/botnet-detection

Topological botnet detection datasets and graph neural network applications

Primary LanguagePythonMIT LicenseMIT

botnet-detection

MIT License Paper

Topological botnet detection datasets and automatic detection with graph neural networks.

A collection of different botnet topologyies overlaid onto normal background network traffic, containing featureless graphs of relatively large scale for inductive learning.

Installation

From source

git clone https://github.com/harvardnlp/botnet-detection
cd botnet-detection
python setup.py install

To Load the Botnet Data

We provide standard and easy-to-use dataset and data loaders, which automatically handle the dataset dnowloading as well as standard data splitting, and can be compatible with most of the graph learning libraries by specifying the graph_format argument:

from botdet.data.dataset_botnet import BotnetDataset
from botdet.data.dataloader import GraphDataLoader

botnet_dataset_train = BotnetDataset(name='chord', split='train', graph_format='pyg')
botnet_dataset_val = BotnetDataset(name='chord', split='val', graph_format='pyg')
botnet_dataset_test = BotnetDataset(name='chord', split='test', graph_format='pyg')

train_loader = GraphDataLoader(botnet_dataset_train, batch_size=2, shuffle=False, num_workers=0)
val_loader = GraphDataLoader(botnet_dataset_val, batch_size=1, shuffle=False, num_workers=0)
test_loader = GraphDataLoader(botnet_dataset_test, batch_size=1, shuffle=False, num_workers=0)

The choices for dataset name are (indicating different botnet topologies):

  • 'chord' (synthetic, 10k botnet nodes)
  • 'debru' (synthetic, 10k botnet nodes)
  • 'kadem' (synthetic, 10k botnet nodes)
  • 'leet' (synthetic, 10k botnet nodes)
  • 'c2' (real, ~3k botnet nodes)
  • 'p2p' (real, ~3k botnet nodes)

The choices for dataset graph_format are (for different graph data format according to different graph libraries):

Based on different choices of the above argument, when indexing the botnet dataset object, it will return a corresponding graph data object defined by the specified graph library.

The data loader handles automatic batching and is agnostic to the specific graph learning library.

To Evaluate a Model Predictor

We prepare a standardized evaluator for easy evaluation and comparison of different models. First load the dataset class with BotnetDataset and the evaluation function eval_predictor. Then define a simple wrapper of your model as a predictor function (see examples), which takes in a graph from the dataset and returns the prediction probabilities for the positive class (as well as the loss from the forward pass, optionally).
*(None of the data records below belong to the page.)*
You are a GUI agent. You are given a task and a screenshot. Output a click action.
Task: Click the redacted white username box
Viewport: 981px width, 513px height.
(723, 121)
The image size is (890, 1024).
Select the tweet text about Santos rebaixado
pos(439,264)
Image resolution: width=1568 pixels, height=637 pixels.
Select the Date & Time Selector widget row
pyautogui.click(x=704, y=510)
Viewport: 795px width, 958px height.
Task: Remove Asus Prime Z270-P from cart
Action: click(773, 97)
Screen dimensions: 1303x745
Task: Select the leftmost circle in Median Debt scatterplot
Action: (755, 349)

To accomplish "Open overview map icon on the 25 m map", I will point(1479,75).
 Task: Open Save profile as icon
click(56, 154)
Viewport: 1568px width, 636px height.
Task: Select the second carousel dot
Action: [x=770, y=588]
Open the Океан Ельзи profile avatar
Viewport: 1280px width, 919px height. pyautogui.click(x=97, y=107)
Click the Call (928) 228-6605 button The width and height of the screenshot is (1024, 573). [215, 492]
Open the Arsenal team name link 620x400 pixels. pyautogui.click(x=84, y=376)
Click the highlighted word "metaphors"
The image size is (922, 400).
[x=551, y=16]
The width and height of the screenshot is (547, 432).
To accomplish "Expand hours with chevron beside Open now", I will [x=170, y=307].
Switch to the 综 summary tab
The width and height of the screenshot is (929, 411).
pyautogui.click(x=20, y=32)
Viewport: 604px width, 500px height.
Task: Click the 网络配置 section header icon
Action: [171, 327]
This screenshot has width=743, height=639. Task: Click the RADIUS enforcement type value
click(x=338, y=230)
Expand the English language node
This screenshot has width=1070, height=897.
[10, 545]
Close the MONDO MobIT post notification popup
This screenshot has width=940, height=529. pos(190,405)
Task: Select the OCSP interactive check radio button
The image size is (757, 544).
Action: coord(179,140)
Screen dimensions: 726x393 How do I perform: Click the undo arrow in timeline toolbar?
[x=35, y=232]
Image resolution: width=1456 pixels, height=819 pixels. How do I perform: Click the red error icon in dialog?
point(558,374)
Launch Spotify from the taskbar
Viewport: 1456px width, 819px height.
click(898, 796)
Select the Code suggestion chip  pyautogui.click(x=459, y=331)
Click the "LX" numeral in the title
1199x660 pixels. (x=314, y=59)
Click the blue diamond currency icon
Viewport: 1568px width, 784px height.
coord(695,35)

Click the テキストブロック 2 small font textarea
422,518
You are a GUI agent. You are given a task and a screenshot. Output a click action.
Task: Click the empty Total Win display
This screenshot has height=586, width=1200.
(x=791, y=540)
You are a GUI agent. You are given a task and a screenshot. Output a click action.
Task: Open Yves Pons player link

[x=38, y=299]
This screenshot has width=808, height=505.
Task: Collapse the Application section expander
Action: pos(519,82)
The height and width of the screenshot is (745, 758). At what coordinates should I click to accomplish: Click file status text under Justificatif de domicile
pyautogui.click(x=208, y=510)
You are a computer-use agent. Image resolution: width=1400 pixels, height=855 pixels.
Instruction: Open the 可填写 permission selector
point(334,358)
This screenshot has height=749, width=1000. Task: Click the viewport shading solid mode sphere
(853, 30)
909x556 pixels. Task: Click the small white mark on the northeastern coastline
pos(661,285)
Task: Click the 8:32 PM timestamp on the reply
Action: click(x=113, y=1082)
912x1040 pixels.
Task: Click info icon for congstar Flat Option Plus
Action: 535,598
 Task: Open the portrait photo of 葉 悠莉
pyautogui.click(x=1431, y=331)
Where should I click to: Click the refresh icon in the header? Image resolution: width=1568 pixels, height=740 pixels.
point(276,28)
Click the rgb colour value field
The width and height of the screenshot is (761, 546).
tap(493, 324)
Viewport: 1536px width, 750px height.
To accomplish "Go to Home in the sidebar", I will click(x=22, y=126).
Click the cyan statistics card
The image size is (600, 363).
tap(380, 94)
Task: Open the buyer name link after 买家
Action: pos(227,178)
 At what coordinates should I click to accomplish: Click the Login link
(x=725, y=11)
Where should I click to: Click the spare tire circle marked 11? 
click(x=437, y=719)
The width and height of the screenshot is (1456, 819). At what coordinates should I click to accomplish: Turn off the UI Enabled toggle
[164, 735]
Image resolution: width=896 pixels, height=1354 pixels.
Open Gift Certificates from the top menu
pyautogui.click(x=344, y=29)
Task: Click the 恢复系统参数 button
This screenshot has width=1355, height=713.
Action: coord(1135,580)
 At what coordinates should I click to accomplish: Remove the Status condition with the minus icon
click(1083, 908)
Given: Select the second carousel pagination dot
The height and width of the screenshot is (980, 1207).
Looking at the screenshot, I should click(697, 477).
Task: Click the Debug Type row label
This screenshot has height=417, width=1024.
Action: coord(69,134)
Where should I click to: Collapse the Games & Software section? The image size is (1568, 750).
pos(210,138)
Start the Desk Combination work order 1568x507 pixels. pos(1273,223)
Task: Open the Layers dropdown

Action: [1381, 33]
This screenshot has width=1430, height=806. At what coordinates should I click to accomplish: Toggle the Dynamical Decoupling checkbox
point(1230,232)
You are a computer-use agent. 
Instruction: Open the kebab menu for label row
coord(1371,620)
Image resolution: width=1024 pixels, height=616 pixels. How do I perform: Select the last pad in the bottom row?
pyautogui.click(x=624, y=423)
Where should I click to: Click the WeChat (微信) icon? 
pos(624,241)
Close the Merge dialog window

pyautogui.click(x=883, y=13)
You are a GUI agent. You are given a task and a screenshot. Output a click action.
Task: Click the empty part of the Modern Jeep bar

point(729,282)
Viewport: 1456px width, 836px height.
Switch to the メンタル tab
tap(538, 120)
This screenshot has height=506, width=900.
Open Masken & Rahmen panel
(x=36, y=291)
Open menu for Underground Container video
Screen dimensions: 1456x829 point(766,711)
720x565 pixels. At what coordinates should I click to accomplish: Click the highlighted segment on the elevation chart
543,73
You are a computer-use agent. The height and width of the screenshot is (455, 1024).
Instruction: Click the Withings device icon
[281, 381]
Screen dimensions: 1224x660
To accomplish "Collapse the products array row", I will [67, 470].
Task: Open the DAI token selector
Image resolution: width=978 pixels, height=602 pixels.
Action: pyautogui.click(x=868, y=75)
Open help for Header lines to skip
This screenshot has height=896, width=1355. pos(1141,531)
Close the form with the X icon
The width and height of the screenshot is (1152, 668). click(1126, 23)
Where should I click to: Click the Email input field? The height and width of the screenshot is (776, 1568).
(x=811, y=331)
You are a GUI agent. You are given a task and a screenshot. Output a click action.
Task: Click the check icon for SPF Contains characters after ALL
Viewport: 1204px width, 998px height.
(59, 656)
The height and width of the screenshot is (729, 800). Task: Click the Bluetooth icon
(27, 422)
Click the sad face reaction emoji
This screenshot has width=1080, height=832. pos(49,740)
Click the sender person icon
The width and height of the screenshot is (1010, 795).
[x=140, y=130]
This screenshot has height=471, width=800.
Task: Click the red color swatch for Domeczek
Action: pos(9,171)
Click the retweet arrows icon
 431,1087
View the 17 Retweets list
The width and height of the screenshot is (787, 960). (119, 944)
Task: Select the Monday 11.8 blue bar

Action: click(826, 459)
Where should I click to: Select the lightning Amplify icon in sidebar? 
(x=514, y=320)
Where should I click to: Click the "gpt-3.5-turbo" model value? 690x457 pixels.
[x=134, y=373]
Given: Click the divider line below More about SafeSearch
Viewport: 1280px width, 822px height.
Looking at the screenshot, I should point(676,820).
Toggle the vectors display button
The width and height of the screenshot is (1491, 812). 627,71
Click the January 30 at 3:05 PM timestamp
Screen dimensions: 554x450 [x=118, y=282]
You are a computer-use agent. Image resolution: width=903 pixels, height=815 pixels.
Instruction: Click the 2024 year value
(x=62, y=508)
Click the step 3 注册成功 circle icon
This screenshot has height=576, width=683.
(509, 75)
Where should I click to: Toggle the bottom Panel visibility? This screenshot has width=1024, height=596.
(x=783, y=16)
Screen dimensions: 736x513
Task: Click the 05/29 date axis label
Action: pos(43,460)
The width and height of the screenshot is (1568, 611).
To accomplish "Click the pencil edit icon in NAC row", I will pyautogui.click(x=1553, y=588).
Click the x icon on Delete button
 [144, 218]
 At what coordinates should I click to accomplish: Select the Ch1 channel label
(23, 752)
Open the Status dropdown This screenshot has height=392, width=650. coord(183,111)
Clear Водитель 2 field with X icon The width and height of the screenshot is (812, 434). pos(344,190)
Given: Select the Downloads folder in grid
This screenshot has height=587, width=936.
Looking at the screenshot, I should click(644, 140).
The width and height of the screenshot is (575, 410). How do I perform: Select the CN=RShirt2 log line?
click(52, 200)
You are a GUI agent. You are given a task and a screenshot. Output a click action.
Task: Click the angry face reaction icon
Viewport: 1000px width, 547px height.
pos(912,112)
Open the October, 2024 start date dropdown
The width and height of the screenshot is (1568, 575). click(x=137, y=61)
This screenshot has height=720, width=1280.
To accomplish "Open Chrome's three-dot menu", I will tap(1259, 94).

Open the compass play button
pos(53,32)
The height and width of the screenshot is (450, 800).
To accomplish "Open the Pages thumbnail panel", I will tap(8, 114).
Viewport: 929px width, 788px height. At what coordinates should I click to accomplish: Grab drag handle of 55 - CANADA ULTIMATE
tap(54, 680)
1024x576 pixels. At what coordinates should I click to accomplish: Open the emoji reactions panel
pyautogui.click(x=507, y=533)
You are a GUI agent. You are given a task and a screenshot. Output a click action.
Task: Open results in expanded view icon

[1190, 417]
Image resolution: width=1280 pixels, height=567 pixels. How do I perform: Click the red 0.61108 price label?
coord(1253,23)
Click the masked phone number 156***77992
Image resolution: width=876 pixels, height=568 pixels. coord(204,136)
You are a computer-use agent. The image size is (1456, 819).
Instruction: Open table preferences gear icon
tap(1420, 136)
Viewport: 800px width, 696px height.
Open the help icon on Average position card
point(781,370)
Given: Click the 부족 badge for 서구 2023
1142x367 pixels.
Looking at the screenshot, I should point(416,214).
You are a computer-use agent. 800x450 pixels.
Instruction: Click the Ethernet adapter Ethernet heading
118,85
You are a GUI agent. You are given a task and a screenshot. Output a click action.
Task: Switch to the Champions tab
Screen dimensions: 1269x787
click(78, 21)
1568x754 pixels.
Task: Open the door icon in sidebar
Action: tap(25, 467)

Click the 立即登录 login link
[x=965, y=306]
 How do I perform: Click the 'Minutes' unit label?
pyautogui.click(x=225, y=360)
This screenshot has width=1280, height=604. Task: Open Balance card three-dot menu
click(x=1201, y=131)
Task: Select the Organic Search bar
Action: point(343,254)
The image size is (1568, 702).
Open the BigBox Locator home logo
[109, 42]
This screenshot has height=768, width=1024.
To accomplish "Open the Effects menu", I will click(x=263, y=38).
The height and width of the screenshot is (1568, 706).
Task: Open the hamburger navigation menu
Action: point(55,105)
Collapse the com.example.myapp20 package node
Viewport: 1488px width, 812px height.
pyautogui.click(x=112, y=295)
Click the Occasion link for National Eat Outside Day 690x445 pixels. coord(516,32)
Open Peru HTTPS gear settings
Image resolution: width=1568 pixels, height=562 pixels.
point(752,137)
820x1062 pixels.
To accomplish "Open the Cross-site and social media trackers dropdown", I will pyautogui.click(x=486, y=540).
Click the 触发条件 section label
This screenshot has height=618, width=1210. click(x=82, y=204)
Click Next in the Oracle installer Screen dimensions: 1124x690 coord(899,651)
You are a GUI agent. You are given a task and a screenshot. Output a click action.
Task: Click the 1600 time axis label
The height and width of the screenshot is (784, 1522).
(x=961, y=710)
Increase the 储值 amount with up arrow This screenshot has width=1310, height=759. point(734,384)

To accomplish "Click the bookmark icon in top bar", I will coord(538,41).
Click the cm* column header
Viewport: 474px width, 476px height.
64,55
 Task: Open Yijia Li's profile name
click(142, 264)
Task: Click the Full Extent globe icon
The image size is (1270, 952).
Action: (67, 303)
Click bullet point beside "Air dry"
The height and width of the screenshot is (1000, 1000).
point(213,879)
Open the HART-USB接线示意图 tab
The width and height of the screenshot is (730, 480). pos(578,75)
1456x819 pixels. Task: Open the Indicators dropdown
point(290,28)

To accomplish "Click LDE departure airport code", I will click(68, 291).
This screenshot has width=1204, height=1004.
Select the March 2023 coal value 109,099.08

We mainly use the average F1 score to compare across models. For example, to get evaluations on the chord test set:

from botdet.data.dataset_botnet import BotnetDataset
from botdet.eval.evaluation import eval_predictor
from botdet.eval.evaluation import PygModelPredictor

botnet_dataset_test = BotnetDataset(name='chord', split='test', graph_format='pyg')
predictor = PygModelPredictor(model)    # 'model' is some graph learning model
result_dict_avg, loss_avg = eval_predictor(botnet_dataset_test, predictor)

print(f'Testing --- loss: {loss_avg:.5f}')
print(' ' * 10 + ', '.join(['{}: {:.5f}'.format(k, v) for k, v in result_dict_avg.items()]))

test_f1 = result_dict_avg['f1']

To Train a Graph Neural Network for Topological Botnet Detection

We provide a set of graph convolutional neural network (GNN) models here with PyTorch Geometric, along with the corresponding training script. Various basic GNN models can be constructed and tested by specifing configuration arguments:

  • number of layers, hidden size
  • node updating model each layer (e.g. direct message passing, MLP, gated edges, or graph attention)
  • message normalization
  • residual hops
  • final layer type
  • etc. (check the model API and the training script)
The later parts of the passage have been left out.